There has been wonderful press, lately, with the looming Olympic year, about Cullen Jones. Deservedly so. Jones has been featured – just in the last few weeks -- in both Sports Illustrated and Newsweek. He’s traveled to many locations to advocate water safety for all kids, but especially where there is a large Hispanic and Latino population –San Antonio and Albuquerque were two of the six cities “Make A Splash” visited in 2011.
But it’s no secret that the Latino and Hispanic populations are hugely underrepresented in the world of elite competitive swimming. Jones is doing a great, fantastic, phenomenal job, but he needs help connecting to the Latino and Hispanic communities. If you don’t believe me, try to name as many Latino or Hispanic swimmers on the U.S. National Team. Or on previous Olympic swimming rosters.
This past weekend, one group sought to increase participation among Hispanics, as a celebratory ending to National Hispanic Heritage Month. Fairview Aquatics Swim Team (F.A.S.T.) hosted the “Hispanic Heritage Swim Meet” this past weekend. According to its website, it was the “first ever” Hispanic Heritage swim meet sanctioned by USA Swimming. It received very little press coverage. It got very little attention in the national news.

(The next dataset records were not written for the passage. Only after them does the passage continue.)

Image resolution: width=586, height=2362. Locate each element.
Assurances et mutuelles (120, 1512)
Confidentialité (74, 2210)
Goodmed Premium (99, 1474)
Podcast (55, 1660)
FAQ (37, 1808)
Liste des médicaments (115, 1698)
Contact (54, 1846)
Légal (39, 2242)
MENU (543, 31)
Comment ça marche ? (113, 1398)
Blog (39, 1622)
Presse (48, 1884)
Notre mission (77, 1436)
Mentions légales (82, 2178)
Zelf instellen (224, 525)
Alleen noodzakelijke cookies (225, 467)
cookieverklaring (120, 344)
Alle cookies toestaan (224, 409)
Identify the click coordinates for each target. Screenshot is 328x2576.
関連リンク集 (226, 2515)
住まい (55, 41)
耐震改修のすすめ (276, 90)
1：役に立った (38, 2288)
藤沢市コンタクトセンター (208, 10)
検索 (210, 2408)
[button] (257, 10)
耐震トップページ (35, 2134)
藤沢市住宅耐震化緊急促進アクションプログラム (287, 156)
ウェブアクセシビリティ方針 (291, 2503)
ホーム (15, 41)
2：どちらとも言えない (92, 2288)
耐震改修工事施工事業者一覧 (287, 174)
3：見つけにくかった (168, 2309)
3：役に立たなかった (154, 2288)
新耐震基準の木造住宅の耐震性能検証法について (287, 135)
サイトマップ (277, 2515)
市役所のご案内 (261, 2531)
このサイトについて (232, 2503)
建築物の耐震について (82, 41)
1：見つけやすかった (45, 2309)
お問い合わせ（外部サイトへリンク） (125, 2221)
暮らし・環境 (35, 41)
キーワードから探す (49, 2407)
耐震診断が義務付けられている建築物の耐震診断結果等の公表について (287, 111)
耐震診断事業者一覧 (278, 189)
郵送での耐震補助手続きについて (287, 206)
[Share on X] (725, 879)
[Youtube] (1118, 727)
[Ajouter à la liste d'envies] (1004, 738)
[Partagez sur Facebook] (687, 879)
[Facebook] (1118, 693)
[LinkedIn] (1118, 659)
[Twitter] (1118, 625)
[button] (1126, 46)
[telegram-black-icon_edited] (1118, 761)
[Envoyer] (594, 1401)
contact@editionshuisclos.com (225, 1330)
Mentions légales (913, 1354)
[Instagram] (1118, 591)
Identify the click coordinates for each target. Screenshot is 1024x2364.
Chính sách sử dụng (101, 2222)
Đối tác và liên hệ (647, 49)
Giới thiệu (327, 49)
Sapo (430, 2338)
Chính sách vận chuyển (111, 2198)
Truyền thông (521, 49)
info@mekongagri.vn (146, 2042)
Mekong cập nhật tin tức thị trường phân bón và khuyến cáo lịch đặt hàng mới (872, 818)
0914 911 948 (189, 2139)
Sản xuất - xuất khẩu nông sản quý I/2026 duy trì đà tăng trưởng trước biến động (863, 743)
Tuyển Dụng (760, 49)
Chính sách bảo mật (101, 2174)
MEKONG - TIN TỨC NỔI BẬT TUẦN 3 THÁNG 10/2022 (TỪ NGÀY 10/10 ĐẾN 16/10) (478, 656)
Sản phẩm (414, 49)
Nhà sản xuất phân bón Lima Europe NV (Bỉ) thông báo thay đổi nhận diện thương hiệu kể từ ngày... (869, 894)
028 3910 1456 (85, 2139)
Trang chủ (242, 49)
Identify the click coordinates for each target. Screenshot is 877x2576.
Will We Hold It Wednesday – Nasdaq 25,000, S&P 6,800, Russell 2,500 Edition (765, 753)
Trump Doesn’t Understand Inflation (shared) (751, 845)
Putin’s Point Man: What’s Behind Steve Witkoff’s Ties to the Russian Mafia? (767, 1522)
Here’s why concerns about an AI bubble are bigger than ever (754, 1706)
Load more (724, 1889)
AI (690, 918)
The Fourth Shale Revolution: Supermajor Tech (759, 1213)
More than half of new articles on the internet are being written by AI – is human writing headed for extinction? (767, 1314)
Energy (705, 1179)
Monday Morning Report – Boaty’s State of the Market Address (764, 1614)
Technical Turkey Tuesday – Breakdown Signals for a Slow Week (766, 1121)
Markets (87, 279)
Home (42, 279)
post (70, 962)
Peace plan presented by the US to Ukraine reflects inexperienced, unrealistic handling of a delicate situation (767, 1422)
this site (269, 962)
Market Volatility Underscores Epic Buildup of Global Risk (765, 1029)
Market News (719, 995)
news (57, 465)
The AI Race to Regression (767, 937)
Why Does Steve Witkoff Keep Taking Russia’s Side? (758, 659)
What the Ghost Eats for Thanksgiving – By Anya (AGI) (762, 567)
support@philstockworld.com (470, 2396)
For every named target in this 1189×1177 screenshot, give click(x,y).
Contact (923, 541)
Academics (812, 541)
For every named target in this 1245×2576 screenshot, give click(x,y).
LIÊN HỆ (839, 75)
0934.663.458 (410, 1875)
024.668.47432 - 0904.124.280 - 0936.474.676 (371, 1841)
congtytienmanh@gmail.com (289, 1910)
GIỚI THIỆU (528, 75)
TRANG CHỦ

But meets like this are exactly the type of swim meets that will increase participation among diverse kids.
This past year, there have been quite a few diversity-centric swim meets throughout the United States. Take, for instance, the Sprint Soul Classic, hosted at the I.U.P.U.I. pool in Indianapolis. Or the National Black Heritage Swim Meet, hosted in North Carolina. Both diversity-centric swim meets increased participation in our sport by advocating water safety, bringing in Olympic guest speakers, and, of course, fun. These swim meets are a festival, a celebration, a gathering, a community effort. Part of the itineraries at these meets are community breakfasts. Coaches’ dinners. Swim clinics with Olympians.
And they make a difference. Meets like the Hispanic Heritage Swim Meet make a difference.
Today, I’m disappointed that, in my earlier conversation in Flushing, I couldn’t name more swimmer names. I still can’t. None come immediately to mind. I am sure there are some. I am sure there are quite a few. But, really, that’s not the point. Because, according to the U.S. demographics, almost 1/5th of our entire U.S. National Team should be of Hispanic or Latino origin.
We must look at the harder, brutal truths. We must ask questions. We must realize there are problems. We must come up with solutions. Swim meets like the Hispanic Heritage Swim Meet are one such solution.
Hopefully, there are many, many more.